Why I Have Come to Accept "Hopefully" As a Sentence Adverb

Hopefully, after you read this post, you will understand my point.

The intended meaning of that sentence is: "I hope that, after you read this post, you will understand my point."

While the average reader almost certainly inferred the intended meaning of my sentence, many grammarians would say that the actual meaning of the sentence is: "After you read this post, you will, in a hopeful manner, understand my point."

Technically, the adverb "hopefully" should modify the verb "understand" instead of describing the author's feelings toward the rest of the sentence. Many grammarians would prefer "I hope that" to "Hopefully" in a sentence such as the one above. And, if I hadn't been using the sentence to illustrate a point, I would have used "I hope that" myself.

"I hope that" works great as an alternative to "hopefully" in sentences that can be written in the first person. In sentences without an identifiable speaker, substituting for "hopefully" is more difficult. For example:

Hopefully, after adding the half-and-half, your Alfredo sauce will assume the proper consistency.

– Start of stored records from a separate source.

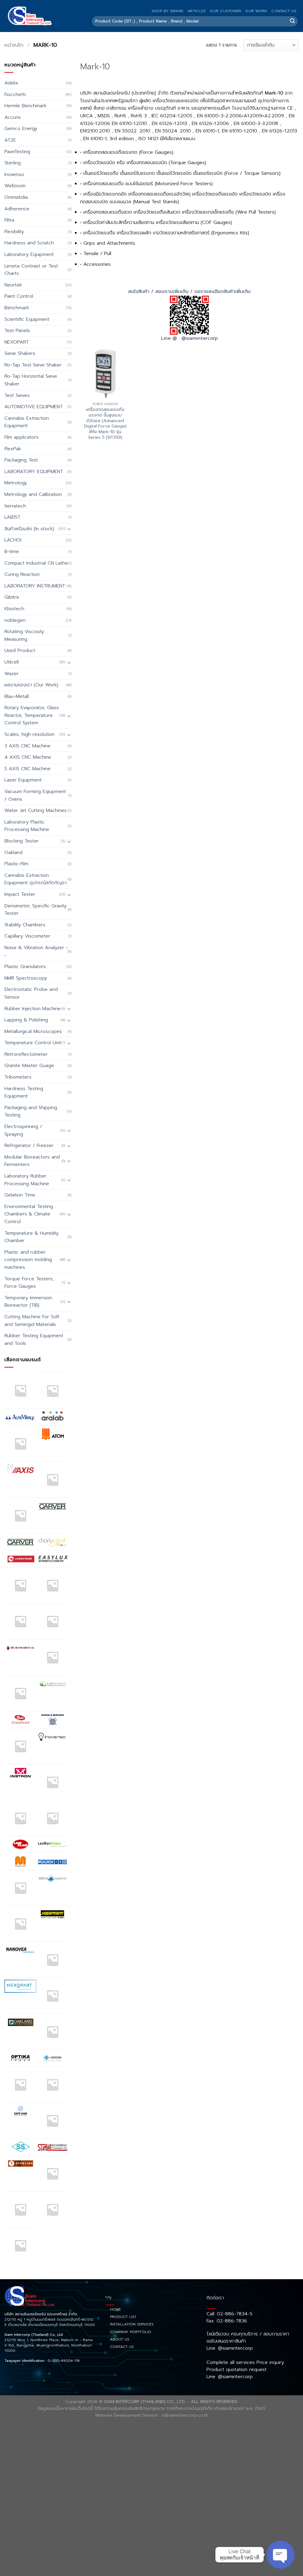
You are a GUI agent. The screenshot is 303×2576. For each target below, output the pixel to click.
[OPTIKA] (20, 2058)
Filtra (9, 220)
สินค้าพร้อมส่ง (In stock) (29, 528)
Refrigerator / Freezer (29, 1145)
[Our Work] (20, 2084)
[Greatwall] (20, 1719)
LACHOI (12, 540)
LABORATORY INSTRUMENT (34, 585)
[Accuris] (20, 1390)
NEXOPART (16, 342)
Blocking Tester (21, 841)
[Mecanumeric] (52, 1878)
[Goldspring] (52, 1683)
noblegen (14, 620)
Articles (197, 11)
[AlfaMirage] (20, 1417)
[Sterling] (20, 2164)
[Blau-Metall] (20, 1515)
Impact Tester (19, 894)
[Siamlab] (52, 2147)
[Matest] (20, 1888)
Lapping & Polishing (26, 1019)
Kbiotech (14, 608)
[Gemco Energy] (52, 1657)
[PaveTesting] (52, 2084)
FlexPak (12, 448)
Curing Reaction (22, 574)
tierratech (15, 506)
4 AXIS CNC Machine (27, 757)
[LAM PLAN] (20, 1844)
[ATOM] (52, 1434)
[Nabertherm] (52, 1914)
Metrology (15, 482)
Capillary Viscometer (27, 936)
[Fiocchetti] (20, 1621)
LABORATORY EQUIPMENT (33, 471)
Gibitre (11, 597)
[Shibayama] (20, 2147)
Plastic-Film (16, 863)
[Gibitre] (20, 1693)
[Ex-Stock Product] (20, 1585)
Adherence (16, 208)
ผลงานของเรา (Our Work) (31, 684)
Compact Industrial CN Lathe (36, 563)
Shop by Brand (167, 11)
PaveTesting (17, 151)
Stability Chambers (24, 924)
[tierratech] (52, 2173)
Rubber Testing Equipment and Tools (33, 1339)
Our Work (256, 11)
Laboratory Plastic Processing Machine (26, 825)
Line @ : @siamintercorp (189, 338)
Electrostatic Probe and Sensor (31, 993)
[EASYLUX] (52, 1558)
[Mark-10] (52, 1861)
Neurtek (13, 285)
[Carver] (52, 1506)
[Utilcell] (20, 2209)
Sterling (12, 162)
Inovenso (14, 174)
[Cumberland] (20, 1558)
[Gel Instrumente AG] (20, 1647)
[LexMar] (52, 1844)
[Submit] (292, 21)
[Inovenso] (52, 1736)
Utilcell (11, 662)
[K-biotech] (52, 1782)
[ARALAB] (52, 1417)
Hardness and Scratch (29, 242)
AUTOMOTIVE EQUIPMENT (33, 406)
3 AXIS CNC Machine (27, 745)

Were I typing that sentence in an e-mail to a friend, "I hope that" would work. Were I to write it on a recipe website whose readers don't expect the recipe to suddenly refer to itself in the first person, "I hope that" would not be appropriate. The best alternative in this situation would be, "It is hoped that," which is awkward, cumbersome, and uses the passive voice. ("If hopes are realized" is another alternative, but it has the same problems.) In my opinion the technically incorrect "Hopefully" is much better than "It is hoped that." As Wiktionary points out:

Many adverbs are used as sentence modifiers with somewhat less frequent objection such as interestingly, frankly, clearly, luckily, and unfortunately. . . . Compare to the usage of regretfully, which does have the substitute regrettably.